Bahkan sejak lama sudah banyak di antara organisasi-organisasi kemasyarakatan
ataupun organisasi-organisasi profesi di Indonesia sendiri, seperti Ikatan
Dokter Indonesia, dan lain-lain yang sudah sejak dulu mempunyai naskah Kode
Etik Profesi. Dewasa ini, semua partai politik juga mempunyai kode etik
kepengurusan dan keanggotaan.Pegawai Negeri Sipil juga memiliki kode etika
PNS.Inilah taraf perkembangan positivist tentang sistem etika dalam kehidupan
publik.Namun, hampir semua kode etik yang dikenal dewasa ini, hanya bersifat
proforma.Adanya dan tiadanya tidak ada bedanya.Karena itu, sekarang tiba
saatnya berkembang kesadaran baru bahwa kode etika-kode etika yang sudah ada
itu harus dijalankan dan ditegakkan sebagaimana mestinya.
4.Etika
Fungsional Tertutup
Tahap
perkembangan generasi pengertian etika yang terakhir itulah yang saya namakan
sebagai tahap fungsional, yaitu bahwa infra-struktur kode etika itu disadari
harus difungsikan dan ditegakkan dengan sebaik-baiknya dalam praktik kehidupan
bersama. Untuk itu, diperlukan infra-struktur yang mencakup instrumen aturan
kode etik dan perangkat kelembagaan penegaknya, sehingga sistem etika itu dapat
diharapkan benar-benar bersifat fungsional. Dimana-mana di seluruh dunia, mulai
muncul kesadaran yang luas untuk membangun infra struktur etik ini di
lingkungan jabatan-jabatan publik.
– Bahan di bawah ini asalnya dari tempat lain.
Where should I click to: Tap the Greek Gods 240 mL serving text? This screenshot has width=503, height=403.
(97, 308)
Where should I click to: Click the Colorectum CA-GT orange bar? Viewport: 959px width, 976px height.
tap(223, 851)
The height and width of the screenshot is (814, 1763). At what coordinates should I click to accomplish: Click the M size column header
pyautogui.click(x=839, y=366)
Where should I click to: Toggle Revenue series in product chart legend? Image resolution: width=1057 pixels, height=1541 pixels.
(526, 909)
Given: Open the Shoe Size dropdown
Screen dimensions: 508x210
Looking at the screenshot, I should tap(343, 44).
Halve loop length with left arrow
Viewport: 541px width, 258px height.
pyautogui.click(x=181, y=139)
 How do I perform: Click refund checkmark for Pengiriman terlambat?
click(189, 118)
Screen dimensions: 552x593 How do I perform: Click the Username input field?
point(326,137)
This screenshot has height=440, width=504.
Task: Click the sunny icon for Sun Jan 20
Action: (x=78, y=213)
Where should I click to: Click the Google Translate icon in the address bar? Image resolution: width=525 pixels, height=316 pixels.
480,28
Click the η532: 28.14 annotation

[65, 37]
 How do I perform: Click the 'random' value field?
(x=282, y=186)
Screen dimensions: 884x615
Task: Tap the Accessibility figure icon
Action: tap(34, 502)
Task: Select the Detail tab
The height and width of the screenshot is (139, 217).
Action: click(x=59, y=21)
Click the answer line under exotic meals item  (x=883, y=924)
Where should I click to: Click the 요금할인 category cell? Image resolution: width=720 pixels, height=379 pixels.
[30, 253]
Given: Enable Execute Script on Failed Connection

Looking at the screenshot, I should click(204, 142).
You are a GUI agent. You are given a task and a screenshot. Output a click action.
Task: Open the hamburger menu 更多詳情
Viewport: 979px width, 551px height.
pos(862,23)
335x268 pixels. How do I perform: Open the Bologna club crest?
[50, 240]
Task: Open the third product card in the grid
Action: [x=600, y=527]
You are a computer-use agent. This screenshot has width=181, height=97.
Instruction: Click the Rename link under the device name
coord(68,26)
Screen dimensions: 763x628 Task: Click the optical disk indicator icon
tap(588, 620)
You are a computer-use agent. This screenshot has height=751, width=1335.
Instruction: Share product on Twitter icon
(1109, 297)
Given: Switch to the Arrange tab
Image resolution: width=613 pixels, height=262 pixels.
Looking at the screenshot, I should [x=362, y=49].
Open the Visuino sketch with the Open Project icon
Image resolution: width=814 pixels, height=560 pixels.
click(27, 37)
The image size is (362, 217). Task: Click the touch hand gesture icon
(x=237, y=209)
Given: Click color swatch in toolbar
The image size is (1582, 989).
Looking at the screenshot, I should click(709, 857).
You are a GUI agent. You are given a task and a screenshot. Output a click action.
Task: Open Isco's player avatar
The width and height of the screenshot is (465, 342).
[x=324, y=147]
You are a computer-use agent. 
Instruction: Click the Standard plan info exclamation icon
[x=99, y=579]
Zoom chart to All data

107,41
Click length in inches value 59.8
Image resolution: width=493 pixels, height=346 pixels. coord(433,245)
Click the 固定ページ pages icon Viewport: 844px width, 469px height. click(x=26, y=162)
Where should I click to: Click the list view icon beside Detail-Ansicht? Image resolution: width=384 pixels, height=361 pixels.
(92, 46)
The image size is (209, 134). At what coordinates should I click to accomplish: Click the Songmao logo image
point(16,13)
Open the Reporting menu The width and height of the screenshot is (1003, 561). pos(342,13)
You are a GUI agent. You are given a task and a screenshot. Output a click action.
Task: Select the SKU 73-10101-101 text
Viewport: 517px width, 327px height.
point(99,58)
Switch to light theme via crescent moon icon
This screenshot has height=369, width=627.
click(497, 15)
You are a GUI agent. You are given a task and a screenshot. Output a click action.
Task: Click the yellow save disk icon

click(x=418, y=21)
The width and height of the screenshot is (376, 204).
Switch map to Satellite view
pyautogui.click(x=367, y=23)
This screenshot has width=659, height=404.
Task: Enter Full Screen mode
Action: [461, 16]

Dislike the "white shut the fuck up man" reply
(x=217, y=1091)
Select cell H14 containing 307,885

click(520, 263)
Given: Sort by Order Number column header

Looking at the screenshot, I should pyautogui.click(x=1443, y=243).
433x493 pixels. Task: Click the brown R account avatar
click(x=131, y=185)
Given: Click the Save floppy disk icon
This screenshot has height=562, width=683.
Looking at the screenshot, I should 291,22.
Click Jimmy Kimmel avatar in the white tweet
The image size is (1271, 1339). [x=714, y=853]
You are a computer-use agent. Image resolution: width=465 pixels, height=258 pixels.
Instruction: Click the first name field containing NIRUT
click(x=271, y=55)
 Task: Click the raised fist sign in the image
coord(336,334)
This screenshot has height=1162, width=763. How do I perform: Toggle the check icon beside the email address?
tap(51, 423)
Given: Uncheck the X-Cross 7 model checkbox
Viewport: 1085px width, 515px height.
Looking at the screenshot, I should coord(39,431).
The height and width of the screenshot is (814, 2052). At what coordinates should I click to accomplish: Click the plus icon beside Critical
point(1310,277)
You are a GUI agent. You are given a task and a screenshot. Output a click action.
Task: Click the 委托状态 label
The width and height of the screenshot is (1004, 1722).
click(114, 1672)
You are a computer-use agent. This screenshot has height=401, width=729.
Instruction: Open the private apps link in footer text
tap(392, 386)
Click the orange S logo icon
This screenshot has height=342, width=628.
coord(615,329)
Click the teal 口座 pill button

Bahkan pada tahun 1996, Sidang Umum PBB
merekomendasikan agar semua negara anggota membangun apa yang dinamakan “ethics
infra-structure in public offices” yang mencakup pengertian kode etik dan
lembaga penegak kode etik.
Itu
juga sebabnya maka di Eropa, di Amerika, dan negara-negara lain di seluruh
penjuru dunia mengembangkan sistem kode etik dan komisi penegak kode etik itu.
Tidak terkecuali kita di Indonesia juga mengadopsi ide itu dengan membentuk
Komisi Yudisial yang dirumuskan dalam Pasal 24B UUD 1945 dalam rangka Perubahan
Ketiga UUD 1945 pada tahun 2001. Bersamaan dengan itu, kita juga membentuk
Badan Kehormatan DPR, dan Badan Kehormatan DPD, dan lain-lain untuk maksud
membangun sistem etika bernegara. Pada tahun 2001, MPR-RI juga mengesahkan
Ketetapan MPR No. VI Tahun 2001 tentang Etika Kehidupan Berbangsa.
5.Etika
Fungsional Terbuka
Namun
demikian, menurut Ketua Dewan Kehormatan Penyelenggara Pemilu 2012-2017 ini,
semua infra-struktur kode etik dan sistem kelembagaan penegakan etika tersebut
di atas dapat dikatakan sama sekali belum dikonstruksikan sebagai suatu sistem
peradilan etika yang bersifat independen dan terbuka sebagaimana layaknya
sistem peradilan modern. Persoalan etika untuk sebagian masih dipandang sebagai
masalah private yang tidak semestinya diperiksa secara terbuka. Karena itu,
semua lembaga atau majelis penegak kode etika selalu bekerja secara tertutup
dan dianggap sebagai mekanisme kerja yang bersifat internal di tiap-tiap
organisasi atau lingkungan jabatan-jabatan publik yang terkait. Keseluruhan
proses penegakan etika itu selama ini memang tidak dan belum didesain sebagai
suatu proses peradilan yang bersifat independen dan terbuka.